From: Adhemerval Zanella <adhemerval.zanella@linaro.org>
To: Xiaoming Ni <nixiaoming@huawei.com>, libc-alpha@sourceware.org
Subject: Re: [PATCH 1/3] stdlib: Use fixed buffer size for realpath (BZ #26241)
Date: Wed, 12 Aug 2020 20:04:11 -0300 [thread overview]
Message-ID: <eb51b9f2-ad44-69de-e987-3754477af93b@linaro.org> (raw)
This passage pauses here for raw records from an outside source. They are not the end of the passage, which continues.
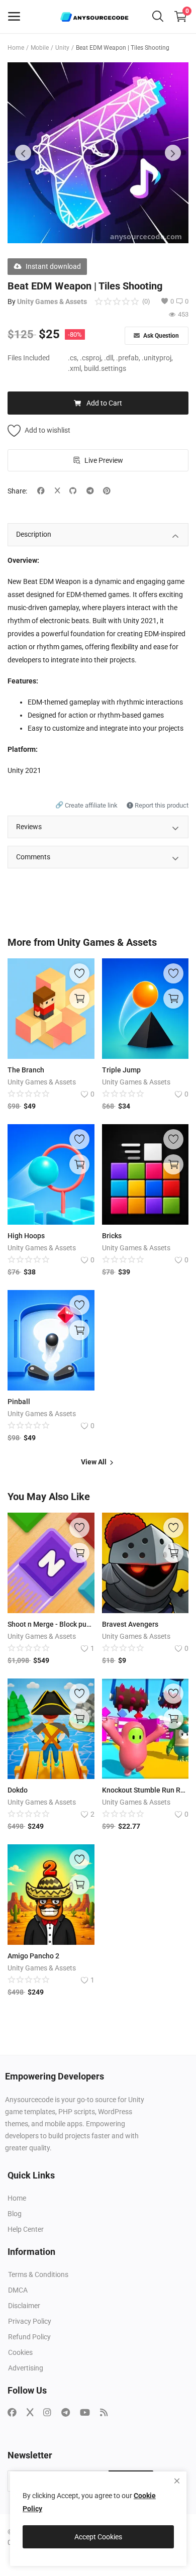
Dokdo (18, 1790)
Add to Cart (104, 403)
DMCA (18, 2290)
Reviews (29, 827)
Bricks (112, 1236)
In-Reply-To: <c32d054d-5ae4-2452-b710-f05d443f9c18@huawei.com>
On 11/08/2020 22:38, Xiaoming Ni wrote:
> On 2020/8/11 22:57, Adhemerval Zanella wrote:
>>
>>
>> On 11/08/2020 00:00, Xiaoming Ni wrote:
>>> On 2020/8/11 4:48, Adhemerval Zanella wrote:
>>>> It uses both a fixed internal buffer with PATH_MAX size to read and
>>>> copy the results of the readlink call.
>>>>
>>>> Also, if PATH_MAX is not defined it uses a default value of 1024
>>>> as for other stdlib implementations.
>>>>
>>>> The expected stack usage is about 8k on Linux where PATH_MAX is
>>>> define as 4096 (plus some internal function usage for local
>>>> variable).
>>>>
>>>> Checked on x86_64-linux-gnu and i686-linux-gnu.
>>>> ---
>>>> stdlib/Makefile | 3 +-
>>>> stdlib/canonicalize.c | 38 +++---
>>>> stdlib/tst-canon-bz26341.c | 108 ++++++++++++++++++
>>>> support/support_set_small_thread_stack_size.c | 12 +-
>>>> support/xthread.h | 2 +
>>>> 5 files changed, 138 insertions(+), 25 deletions(-)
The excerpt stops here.